> WHAT TO PRODUCE:
Every record below should appear in your answer, copied exactly.

[Stored records]

------------------------

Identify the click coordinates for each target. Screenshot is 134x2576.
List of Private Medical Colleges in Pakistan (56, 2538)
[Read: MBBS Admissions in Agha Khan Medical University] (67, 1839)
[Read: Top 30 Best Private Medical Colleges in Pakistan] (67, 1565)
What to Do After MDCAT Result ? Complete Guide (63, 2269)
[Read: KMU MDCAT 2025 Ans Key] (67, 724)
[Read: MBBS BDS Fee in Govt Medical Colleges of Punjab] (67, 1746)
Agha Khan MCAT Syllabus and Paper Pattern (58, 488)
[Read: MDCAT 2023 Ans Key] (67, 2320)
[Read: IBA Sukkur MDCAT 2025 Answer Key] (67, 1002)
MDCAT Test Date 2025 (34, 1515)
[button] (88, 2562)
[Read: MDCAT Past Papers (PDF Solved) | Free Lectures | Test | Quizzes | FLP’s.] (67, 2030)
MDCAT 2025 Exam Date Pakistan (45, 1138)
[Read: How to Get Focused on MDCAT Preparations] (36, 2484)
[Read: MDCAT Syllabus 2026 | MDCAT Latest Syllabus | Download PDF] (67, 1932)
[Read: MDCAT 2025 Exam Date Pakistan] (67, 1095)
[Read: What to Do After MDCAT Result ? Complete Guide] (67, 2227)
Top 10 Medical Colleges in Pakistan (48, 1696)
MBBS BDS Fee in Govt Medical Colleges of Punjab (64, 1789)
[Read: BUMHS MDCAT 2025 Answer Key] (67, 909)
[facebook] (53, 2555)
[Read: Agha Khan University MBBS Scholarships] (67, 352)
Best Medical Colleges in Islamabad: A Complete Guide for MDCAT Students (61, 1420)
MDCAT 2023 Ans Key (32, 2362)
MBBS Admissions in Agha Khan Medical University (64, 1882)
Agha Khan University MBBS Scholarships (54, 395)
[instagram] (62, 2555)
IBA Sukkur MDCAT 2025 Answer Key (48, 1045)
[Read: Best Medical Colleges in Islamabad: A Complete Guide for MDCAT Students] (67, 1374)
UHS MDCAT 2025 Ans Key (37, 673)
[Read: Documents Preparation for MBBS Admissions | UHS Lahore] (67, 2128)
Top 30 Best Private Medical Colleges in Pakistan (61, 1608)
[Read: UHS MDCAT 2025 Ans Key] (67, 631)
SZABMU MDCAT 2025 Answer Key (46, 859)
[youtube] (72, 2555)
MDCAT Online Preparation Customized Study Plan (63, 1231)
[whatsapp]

------------------------

> OUTPUT BELOW:
Identify the click coordinates for each target. Screenshot is 134x2576.
List of Private Medical Colleges in Pakistan (56, 2538)
[Read: MBBS Admissions in Agha Khan Medical University] (67, 1839)
[Read: Top 30 Best Private Medical Colleges in Pakistan] (67, 1565)
What to Do After MDCAT Result ? Complete Guide (63, 2269)
[Read: KMU MDCAT 2025 Ans Key] (67, 724)
[Read: MBBS BDS Fee in Govt Medical Colleges of Punjab] (67, 1746)
Agha Khan MCAT Syllabus and Paper Pattern (58, 488)
[Read: MDCAT 2023 Ans Key] (67, 2320)
[Read: IBA Sukkur MDCAT 2025 Answer Key] (67, 1002)
MDCAT Test Date 2025 (34, 1515)
[button] (88, 2562)
[Read: MDCAT Past Papers (PDF Solved) | Free Lectures | Test | Quizzes | FLP’s.] (67, 2030)
MDCAT 2025 Exam Date Pakistan (45, 1138)
[Read: How to Get Focused on MDCAT Preparations] (36, 2484)
[Read: MDCAT Syllabus 2026 | MDCAT Latest Syllabus | Download PDF] (67, 1932)
[Read: MDCAT 2025 Exam Date Pakistan] (67, 1095)
[Read: What to Do After MDCAT Result ? Complete Guide] (67, 2227)
Top 10 Medical Colleges in Pakistan (48, 1696)
MBBS BDS Fee in Govt Medical Colleges of Punjab (64, 1789)
[Read: BUMHS MDCAT 2025 Answer Key] (67, 909)
[facebook] (53, 2555)
[Read: Agha Khan University MBBS Scholarships] (67, 352)
Best Medical Colleges in Islamabad: A Complete Guide for MDCAT Students (61, 1420)
MDCAT 2023 Ans Key (32, 2362)
MBBS Admissions in Agha Khan Medical University (64, 1882)
Agha Khan University MBBS Scholarships (54, 395)
[instagram] (62, 2555)
IBA Sukkur MDCAT 2025 Answer Key (48, 1045)
[Read: Best Medical Colleges in Islamabad: A Complete Guide for MDCAT Students] (67, 1374)
UHS MDCAT 2025 Ans Key (37, 673)
[Read: Documents Preparation for MBBS Admissions | UHS Lahore] (67, 2128)
Top 30 Best Private Medical Colleges in Pakistan (61, 1608)
[Read: UHS MDCAT 2025 Ans Key] (67, 631)
SZABMU MDCAT 2025 Answer Key (46, 859)
[youtube] (72, 2555)
MDCAT Online Preparation Customized Study Plan (63, 1231)
[whatsapp]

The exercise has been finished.